TASK INPUT START
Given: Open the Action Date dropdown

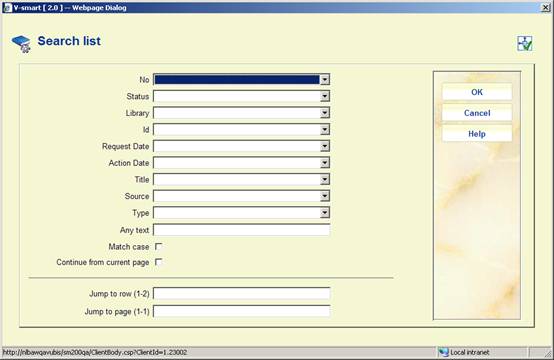Looking at the screenshot, I should click(x=324, y=163).
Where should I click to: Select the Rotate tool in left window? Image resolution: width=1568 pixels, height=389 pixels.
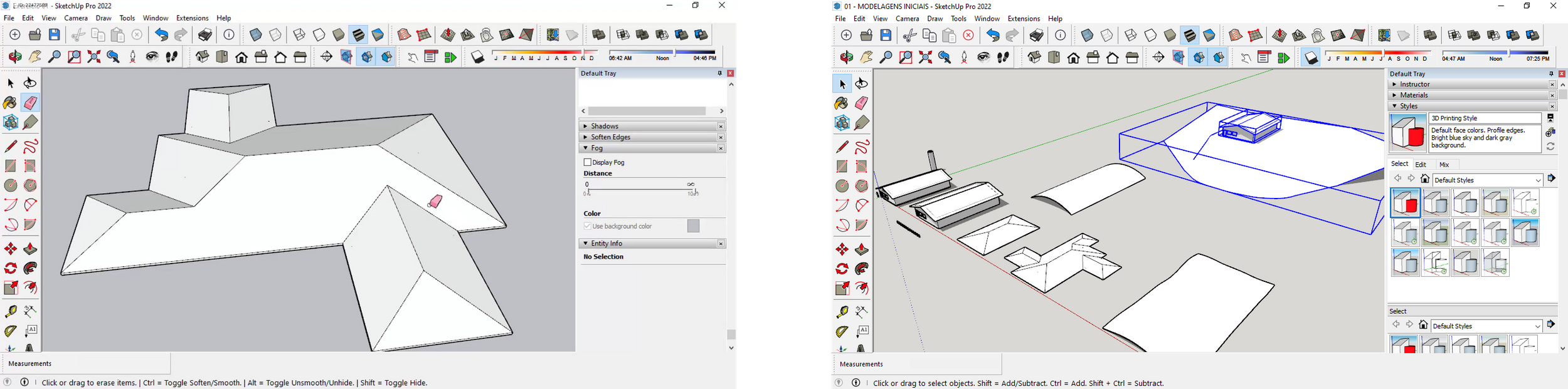(x=10, y=269)
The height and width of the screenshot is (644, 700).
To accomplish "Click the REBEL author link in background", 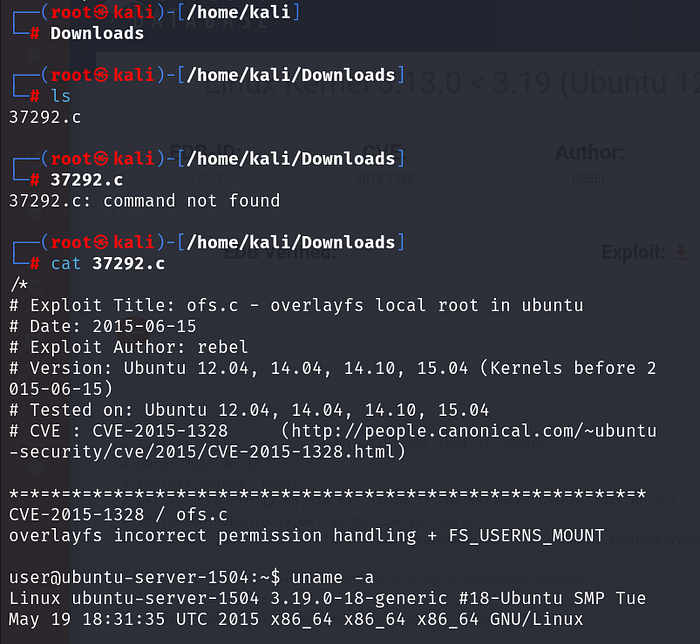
TASK INPUT END
* [TASK DIRECTIONS]: Please transcribe all of the entries exactly and omit any picture they hold.

* [SOLUTION TO THE PROBLEM]:
Given: Open the Action Date dropdown

Looking at the screenshot, I should click(x=324, y=163).
Where should I click to: Select the Rotate tool in left window? Image resolution: width=1568 pixels, height=389 pixels.
(x=10, y=269)
The height and width of the screenshot is (644, 700).
To accomplish "Click the REBEL author link in background", 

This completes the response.